Write out the data below exactly, from its first line to the line containing "The width and height of the screenshot is (995, 485).", that line included.

Stored data:
+++
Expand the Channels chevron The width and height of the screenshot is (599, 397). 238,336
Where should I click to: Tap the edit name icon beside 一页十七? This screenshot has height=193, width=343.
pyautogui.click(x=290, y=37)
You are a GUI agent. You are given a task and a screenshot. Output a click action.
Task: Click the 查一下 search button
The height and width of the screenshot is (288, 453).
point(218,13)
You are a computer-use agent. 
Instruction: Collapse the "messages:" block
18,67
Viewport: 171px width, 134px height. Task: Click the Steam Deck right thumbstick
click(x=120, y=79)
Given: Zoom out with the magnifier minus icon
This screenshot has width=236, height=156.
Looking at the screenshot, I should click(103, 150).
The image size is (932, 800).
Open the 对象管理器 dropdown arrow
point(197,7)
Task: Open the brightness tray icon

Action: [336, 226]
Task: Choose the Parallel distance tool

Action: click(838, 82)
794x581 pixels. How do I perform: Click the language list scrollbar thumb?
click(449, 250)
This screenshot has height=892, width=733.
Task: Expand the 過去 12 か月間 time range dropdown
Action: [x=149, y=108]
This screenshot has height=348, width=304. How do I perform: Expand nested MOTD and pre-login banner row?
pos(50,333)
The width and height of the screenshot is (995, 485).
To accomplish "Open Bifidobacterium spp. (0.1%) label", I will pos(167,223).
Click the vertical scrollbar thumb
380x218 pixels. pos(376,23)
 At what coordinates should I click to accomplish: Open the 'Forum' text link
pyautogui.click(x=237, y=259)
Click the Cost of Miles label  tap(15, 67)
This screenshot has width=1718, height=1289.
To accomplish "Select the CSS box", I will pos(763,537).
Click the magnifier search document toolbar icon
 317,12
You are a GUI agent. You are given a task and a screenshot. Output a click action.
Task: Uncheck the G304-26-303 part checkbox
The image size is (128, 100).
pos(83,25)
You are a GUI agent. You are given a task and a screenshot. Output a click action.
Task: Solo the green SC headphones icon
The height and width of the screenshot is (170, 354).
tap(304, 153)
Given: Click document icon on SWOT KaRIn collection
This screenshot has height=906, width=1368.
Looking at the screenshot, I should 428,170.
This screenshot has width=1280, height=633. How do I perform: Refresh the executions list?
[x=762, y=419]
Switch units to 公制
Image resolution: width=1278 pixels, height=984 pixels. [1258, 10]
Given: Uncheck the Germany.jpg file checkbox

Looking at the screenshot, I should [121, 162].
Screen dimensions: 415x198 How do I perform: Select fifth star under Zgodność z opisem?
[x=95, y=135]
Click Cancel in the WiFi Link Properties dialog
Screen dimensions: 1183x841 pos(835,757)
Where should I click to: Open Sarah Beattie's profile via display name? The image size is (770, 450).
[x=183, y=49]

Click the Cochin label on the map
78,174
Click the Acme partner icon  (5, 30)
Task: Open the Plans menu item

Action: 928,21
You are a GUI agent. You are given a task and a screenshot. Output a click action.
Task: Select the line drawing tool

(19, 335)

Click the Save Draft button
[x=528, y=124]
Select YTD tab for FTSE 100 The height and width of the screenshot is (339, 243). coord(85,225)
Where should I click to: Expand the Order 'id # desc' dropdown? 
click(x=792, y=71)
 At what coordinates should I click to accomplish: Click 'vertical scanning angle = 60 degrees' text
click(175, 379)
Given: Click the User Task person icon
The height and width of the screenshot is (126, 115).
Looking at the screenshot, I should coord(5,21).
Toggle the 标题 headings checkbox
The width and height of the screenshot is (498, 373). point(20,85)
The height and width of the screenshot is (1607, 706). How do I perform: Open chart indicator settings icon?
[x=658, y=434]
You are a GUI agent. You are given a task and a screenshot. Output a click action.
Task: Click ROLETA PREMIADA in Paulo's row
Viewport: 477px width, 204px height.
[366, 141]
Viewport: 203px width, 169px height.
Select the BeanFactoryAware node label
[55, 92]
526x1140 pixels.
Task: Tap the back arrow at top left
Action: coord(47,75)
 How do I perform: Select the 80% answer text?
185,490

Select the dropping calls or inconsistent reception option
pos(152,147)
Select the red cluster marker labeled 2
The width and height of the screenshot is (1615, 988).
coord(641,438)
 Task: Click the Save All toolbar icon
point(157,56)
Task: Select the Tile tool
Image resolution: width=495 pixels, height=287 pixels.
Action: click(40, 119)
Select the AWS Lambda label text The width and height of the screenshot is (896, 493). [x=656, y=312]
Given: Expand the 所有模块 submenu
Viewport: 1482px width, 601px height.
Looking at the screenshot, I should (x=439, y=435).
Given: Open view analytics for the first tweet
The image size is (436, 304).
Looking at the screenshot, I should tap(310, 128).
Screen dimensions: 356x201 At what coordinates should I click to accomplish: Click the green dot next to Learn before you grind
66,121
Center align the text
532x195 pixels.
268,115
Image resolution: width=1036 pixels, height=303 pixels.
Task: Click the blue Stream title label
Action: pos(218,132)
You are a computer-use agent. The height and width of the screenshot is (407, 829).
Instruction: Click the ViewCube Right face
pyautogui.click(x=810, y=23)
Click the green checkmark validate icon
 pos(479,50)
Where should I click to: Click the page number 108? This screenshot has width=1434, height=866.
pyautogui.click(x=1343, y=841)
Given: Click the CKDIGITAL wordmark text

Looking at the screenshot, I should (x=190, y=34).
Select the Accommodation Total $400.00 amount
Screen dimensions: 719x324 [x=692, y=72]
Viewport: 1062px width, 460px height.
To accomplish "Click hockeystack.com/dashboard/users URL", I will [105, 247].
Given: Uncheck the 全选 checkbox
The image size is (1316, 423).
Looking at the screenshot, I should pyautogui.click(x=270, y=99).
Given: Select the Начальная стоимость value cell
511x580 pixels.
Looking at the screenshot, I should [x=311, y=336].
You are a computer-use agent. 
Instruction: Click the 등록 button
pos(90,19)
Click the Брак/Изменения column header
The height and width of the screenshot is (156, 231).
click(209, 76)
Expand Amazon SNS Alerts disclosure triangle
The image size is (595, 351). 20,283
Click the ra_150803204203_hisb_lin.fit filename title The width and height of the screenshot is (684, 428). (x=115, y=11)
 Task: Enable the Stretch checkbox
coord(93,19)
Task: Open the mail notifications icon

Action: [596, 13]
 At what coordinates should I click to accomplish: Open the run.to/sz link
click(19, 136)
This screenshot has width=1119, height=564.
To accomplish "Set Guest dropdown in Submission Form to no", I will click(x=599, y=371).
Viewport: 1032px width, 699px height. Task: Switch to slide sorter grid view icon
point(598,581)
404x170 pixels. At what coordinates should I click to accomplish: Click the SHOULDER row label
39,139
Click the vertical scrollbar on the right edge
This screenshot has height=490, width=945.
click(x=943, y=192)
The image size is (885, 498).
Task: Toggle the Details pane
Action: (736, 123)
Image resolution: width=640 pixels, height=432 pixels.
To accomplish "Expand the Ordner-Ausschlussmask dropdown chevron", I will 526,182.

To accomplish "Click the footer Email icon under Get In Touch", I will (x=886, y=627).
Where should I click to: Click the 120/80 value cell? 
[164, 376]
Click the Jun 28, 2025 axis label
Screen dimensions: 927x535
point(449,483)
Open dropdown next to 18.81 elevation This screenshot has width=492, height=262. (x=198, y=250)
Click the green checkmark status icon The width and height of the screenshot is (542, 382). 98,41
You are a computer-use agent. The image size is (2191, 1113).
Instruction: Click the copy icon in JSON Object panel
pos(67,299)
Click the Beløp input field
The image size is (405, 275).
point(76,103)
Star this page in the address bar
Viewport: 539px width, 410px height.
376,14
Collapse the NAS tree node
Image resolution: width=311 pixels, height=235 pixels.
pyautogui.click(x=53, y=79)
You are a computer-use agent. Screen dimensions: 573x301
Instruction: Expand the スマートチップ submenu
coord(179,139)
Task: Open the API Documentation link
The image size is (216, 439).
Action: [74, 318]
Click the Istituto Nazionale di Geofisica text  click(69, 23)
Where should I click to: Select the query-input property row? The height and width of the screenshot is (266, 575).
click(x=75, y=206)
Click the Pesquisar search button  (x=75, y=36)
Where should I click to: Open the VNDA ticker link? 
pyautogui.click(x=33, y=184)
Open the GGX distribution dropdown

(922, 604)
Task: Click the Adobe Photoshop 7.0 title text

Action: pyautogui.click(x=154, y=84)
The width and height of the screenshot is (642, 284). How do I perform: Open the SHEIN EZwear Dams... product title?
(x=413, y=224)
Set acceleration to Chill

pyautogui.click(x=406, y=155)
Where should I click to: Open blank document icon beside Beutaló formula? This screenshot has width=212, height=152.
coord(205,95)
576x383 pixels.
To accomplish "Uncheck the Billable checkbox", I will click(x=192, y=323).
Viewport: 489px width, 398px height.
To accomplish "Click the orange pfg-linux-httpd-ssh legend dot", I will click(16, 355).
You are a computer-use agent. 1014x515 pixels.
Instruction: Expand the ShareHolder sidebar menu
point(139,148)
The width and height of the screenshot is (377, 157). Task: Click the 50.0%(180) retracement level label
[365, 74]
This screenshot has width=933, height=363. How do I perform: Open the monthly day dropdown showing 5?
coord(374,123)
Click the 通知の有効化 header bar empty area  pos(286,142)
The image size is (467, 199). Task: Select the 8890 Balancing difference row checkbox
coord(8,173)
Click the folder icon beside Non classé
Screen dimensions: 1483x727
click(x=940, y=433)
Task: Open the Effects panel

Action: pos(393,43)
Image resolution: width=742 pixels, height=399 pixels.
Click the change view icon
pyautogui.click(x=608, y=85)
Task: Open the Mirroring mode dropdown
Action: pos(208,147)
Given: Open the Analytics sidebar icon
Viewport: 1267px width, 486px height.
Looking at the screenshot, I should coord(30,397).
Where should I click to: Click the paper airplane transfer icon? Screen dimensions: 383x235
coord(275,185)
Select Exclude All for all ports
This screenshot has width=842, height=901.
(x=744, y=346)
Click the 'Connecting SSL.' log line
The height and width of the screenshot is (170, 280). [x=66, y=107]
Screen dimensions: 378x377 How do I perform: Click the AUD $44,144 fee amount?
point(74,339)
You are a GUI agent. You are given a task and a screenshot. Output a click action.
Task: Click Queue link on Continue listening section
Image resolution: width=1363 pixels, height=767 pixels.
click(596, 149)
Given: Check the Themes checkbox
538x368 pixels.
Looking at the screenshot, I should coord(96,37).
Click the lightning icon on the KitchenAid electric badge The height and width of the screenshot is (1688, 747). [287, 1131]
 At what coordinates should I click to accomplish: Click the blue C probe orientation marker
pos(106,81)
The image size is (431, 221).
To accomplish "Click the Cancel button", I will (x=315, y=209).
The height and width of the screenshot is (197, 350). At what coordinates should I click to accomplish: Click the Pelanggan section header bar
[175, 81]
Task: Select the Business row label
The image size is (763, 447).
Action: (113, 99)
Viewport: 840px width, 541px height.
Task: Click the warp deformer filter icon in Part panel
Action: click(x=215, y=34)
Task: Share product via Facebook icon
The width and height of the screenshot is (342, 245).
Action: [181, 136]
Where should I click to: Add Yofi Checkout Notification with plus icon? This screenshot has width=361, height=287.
+++
RESPONSE TO THE TASK:
Expand the Channels chevron The width and height of the screenshot is (599, 397). 238,336
Where should I click to: Tap the edit name icon beside 一页十七? This screenshot has height=193, width=343.
pyautogui.click(x=290, y=37)
You are a GUI agent. You are given a task and a screenshot. Output a click action.
Task: Click the 查一下 search button
The height and width of the screenshot is (288, 453).
point(218,13)
You are a computer-use agent. 
Instruction: Collapse the "messages:" block
18,67
Viewport: 171px width, 134px height. Task: Click the Steam Deck right thumbstick
click(x=120, y=79)
Given: Zoom out with the magnifier minus icon
This screenshot has width=236, height=156.
Looking at the screenshot, I should click(103, 150).
The image size is (932, 800).
Open the 对象管理器 dropdown arrow
point(197,7)
Task: Open the brightness tray icon

Action: [336, 226]
Task: Choose the Parallel distance tool

Action: click(838, 82)
794x581 pixels. How do I perform: Click the language list scrollbar thumb?
click(449, 250)
This screenshot has height=892, width=733.
Task: Expand the 過去 12 か月間 time range dropdown
Action: [x=149, y=108]
This screenshot has height=348, width=304. How do I perform: Expand nested MOTD and pre-login banner row?
pos(50,333)
The width and height of the screenshot is (995, 485).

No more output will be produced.